Activity: Below are the records. State how many of their lines contain "height", with nothing else.

Exercise data:
----

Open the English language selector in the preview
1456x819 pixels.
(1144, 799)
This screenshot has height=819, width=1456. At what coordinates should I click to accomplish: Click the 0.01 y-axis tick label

----

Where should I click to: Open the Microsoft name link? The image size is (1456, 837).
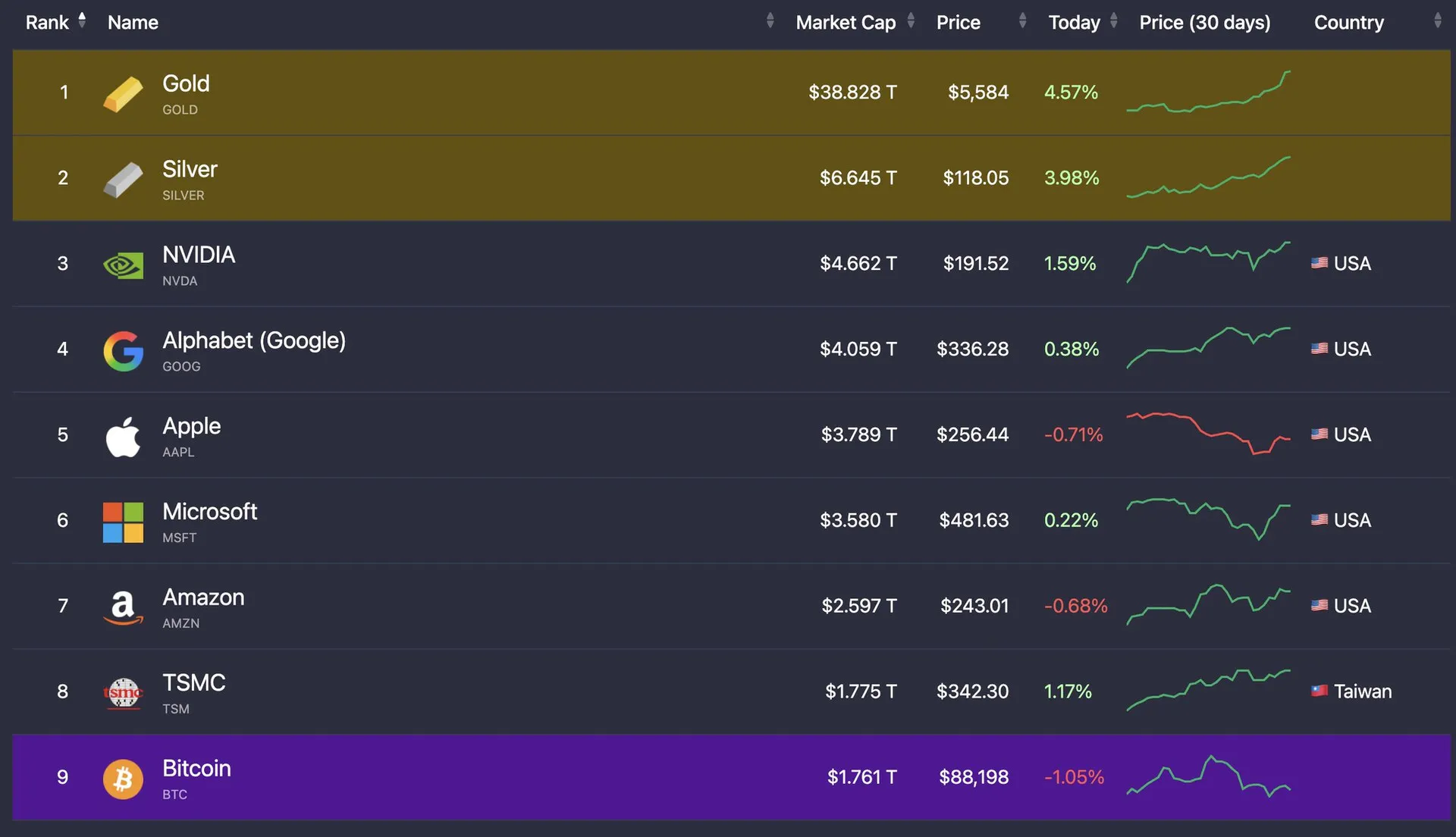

----

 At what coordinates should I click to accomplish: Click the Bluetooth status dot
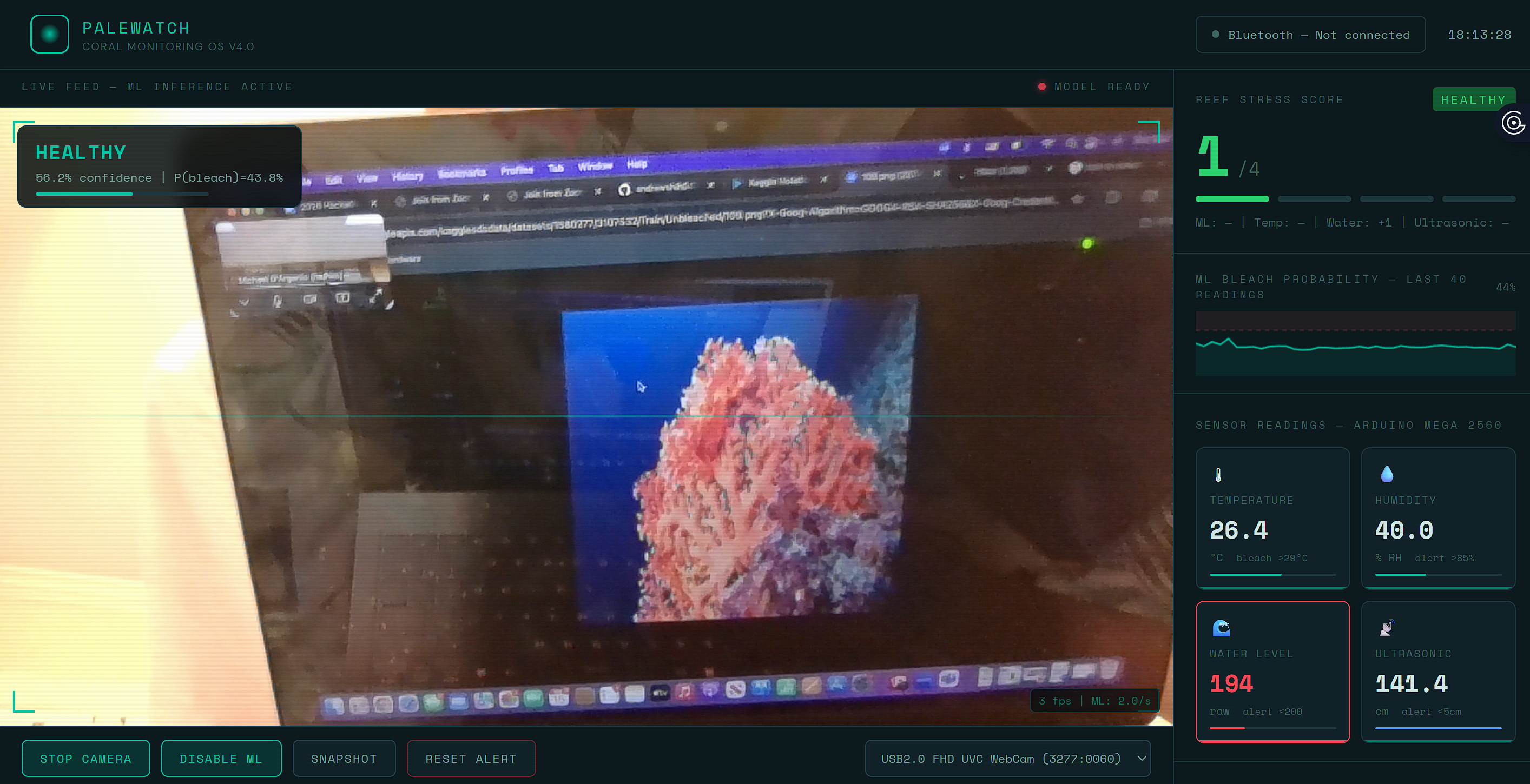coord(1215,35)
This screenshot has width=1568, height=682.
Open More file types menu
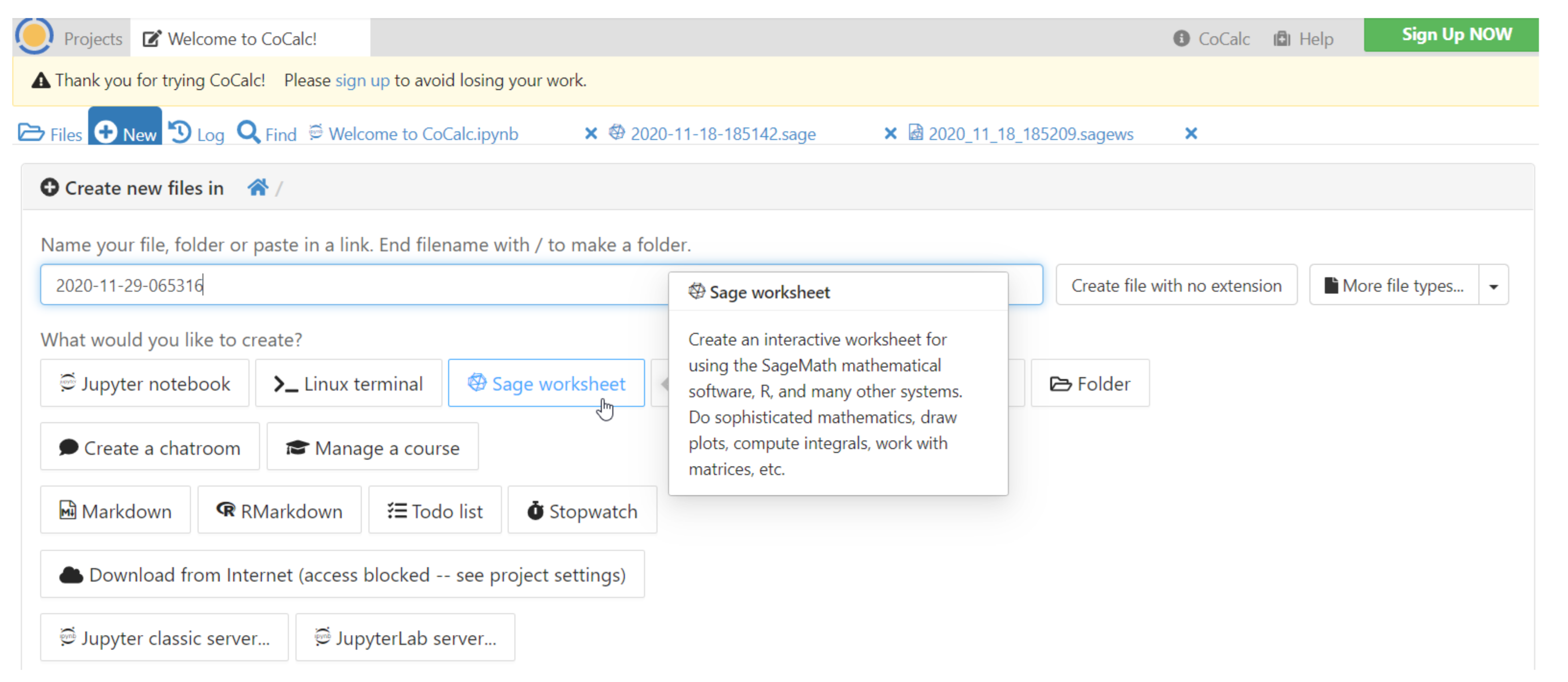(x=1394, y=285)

----

Task result: 2